80,000 Hours Podcast with Rob Wiblin

On February 2, 1685, England’s King Charles II was struck by a sudden illness. Fortunately his physicians were the best of the best. To reassure the public they kept them abreast of the King’s treatment regimen. King Charles was made to swallow a toxic metal; had blistering agents applied to his scalp; had pigeon droppings attached to his feet; was prodded with a red-hot poker; given forty drops of ooze from “the skull of a man that was never buried”; and, finally, had crushed stones from the intestines of an East Indian goat forced down his throat. Sadly, despite these heroic efforts, he passed away the following week.

Why did the doctors go this far?

Prof, Robin Hanson, Associate Professor of Economics at George Mason University suspects that on top of any medical beliefs they also had a hidden motive: it needed to be clear, to the king and the public, that the physicians cared enormously about saving His Royal Majesty. Only by going ‘all out’ would they be protected against accusations of negligence should the King die.

Full transcript, summary, and links to articles discussed in the show.

If you believe Hanson, the same desire to be seen to care about our family and friends explains much of what’s perverse about our medical system today.

And not just medicine - Robin thinks we’re mostly kidding ourselves when we say our charities exist to help others, our schools exist to educate students and our politics are about choosing wise policies.

So important are hidden motives for navigating our social world that we have to deny them to ourselves, lest we accidentally reveal them to others.

Robin is a polymath economist, who has come up with surprising and novel insight in a range of fields including psychology, politics and futurology.

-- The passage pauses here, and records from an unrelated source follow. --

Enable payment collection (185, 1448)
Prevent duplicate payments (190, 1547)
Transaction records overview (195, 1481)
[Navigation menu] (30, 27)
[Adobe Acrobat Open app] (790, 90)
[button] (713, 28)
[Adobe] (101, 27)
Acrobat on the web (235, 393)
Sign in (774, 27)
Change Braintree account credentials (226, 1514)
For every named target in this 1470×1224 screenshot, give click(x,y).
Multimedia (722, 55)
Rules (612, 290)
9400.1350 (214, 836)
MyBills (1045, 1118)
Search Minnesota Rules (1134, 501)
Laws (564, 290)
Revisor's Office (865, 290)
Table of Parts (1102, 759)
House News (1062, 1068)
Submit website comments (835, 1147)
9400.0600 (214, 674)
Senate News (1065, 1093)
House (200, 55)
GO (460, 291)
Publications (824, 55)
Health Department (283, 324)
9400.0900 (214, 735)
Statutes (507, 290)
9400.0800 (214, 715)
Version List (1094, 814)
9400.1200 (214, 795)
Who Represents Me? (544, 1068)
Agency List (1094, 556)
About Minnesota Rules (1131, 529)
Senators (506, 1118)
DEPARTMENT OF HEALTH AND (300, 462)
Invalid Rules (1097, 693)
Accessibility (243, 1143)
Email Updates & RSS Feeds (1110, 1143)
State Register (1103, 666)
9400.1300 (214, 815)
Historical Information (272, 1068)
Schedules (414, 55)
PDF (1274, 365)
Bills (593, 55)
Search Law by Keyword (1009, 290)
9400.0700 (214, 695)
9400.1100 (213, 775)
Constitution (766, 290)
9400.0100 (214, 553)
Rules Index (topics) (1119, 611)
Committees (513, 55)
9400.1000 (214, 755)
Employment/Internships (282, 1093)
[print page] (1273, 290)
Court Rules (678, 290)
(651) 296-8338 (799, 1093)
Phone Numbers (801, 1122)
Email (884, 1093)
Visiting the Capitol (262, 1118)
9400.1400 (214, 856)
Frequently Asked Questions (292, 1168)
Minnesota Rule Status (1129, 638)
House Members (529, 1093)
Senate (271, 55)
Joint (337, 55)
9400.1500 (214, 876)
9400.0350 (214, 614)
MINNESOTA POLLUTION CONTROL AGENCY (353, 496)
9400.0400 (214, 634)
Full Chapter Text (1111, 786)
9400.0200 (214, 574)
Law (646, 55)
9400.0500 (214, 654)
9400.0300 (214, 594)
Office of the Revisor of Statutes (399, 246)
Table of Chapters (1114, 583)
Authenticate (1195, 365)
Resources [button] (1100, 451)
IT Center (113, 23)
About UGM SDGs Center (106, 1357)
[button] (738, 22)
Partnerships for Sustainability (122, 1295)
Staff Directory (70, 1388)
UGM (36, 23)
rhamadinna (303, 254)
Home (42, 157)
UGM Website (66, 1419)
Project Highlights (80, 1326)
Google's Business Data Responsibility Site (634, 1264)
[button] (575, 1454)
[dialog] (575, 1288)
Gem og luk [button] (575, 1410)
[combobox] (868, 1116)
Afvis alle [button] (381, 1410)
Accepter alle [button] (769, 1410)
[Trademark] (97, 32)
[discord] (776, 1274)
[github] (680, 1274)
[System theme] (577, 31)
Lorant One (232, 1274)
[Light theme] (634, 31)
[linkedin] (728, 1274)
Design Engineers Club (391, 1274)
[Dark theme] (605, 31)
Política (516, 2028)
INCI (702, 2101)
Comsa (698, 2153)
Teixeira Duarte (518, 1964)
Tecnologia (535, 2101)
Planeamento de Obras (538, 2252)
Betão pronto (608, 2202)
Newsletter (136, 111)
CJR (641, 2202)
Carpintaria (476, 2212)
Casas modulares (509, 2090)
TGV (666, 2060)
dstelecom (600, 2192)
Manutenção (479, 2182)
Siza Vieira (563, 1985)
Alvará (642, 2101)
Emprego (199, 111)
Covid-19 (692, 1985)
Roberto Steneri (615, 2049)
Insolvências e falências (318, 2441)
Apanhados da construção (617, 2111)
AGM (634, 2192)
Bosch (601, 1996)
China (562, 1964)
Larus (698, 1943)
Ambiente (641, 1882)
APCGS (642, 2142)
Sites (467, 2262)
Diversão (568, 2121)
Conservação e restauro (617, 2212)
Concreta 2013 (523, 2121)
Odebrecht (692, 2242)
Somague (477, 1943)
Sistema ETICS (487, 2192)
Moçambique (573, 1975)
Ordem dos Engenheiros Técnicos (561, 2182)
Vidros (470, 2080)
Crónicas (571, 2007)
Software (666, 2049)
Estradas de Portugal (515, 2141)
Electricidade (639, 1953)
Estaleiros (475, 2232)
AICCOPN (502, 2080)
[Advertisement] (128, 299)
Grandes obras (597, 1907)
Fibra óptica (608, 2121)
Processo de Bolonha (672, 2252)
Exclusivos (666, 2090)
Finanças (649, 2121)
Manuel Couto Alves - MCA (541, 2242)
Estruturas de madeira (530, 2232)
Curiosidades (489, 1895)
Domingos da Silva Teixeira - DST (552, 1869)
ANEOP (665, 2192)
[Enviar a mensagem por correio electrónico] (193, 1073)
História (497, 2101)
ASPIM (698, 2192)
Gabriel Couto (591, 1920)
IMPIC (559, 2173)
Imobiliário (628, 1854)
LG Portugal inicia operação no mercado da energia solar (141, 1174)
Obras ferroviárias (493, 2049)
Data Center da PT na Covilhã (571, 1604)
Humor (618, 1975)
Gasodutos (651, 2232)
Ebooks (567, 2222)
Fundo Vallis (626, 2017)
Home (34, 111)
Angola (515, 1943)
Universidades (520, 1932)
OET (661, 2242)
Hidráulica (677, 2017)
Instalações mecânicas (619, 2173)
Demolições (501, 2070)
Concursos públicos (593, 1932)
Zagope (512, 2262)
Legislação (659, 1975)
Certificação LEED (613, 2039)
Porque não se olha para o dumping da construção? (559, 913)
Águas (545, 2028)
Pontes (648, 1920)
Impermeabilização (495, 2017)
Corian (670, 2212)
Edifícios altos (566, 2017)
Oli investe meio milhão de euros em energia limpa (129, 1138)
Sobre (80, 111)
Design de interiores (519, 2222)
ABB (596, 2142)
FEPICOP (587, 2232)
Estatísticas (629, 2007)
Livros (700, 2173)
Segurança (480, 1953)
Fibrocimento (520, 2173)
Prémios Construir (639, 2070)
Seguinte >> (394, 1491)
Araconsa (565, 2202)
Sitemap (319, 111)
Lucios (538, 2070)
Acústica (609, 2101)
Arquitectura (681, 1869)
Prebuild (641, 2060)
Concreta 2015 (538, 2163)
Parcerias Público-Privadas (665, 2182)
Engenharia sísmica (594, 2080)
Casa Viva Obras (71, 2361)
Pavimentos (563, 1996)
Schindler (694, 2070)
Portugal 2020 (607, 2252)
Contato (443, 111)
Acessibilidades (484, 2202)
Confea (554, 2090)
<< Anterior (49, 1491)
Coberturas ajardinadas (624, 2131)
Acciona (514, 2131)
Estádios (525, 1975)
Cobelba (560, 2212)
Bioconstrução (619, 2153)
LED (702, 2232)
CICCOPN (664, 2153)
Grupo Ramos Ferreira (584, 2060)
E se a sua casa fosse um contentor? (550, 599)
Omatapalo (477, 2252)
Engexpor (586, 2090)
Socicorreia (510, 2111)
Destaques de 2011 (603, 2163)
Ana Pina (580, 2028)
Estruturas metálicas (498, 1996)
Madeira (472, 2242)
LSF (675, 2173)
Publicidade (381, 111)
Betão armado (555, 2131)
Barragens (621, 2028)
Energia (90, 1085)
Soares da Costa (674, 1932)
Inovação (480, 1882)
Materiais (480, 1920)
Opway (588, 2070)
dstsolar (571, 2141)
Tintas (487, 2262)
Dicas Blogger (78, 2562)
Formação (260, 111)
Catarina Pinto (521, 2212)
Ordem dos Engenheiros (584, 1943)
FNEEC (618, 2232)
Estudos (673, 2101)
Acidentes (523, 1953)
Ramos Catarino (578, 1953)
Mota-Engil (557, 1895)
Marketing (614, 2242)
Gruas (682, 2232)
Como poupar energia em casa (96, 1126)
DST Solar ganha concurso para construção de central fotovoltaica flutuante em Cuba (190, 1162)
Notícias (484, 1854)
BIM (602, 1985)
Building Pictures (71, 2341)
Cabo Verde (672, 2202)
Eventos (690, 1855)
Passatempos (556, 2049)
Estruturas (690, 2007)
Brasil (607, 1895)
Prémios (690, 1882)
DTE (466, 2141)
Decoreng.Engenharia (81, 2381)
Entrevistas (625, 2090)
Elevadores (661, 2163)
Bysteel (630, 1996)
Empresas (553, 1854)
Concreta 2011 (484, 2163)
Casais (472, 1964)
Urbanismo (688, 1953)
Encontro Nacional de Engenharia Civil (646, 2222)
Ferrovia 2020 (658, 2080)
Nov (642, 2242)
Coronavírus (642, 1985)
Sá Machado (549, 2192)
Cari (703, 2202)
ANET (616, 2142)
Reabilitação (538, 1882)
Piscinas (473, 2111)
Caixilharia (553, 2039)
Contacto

In this extensive episode we discuss his latest book with Kevin Simler, *The Elephant in the Brain: Hidden Motives in Everyday Life*, but also:

* What was it like being part of a competitor group to the ‘World Wide Web’, and being beaten to the post?
* If people aren’t going to school to learn, what’s education all about?
* What split brain patients tell us about our ability to justify anything
* The hidden motivations that shape religions
* Why we choose the friends we do
* Why is our attitude to medicine mysterious?
* What would it look like if people were focused on doing as much good as possible?
* Are we better off donating now, when we’re older, or even wait until well after our deaths?
* How much of the behavior of ‘effective altruists’ can we assume is genuinely motivated by wanting to do as much good as possible?
* What does Robin mean when he refers to effective altruism as a youth movement? Is that a good or bad thing?
* And much more...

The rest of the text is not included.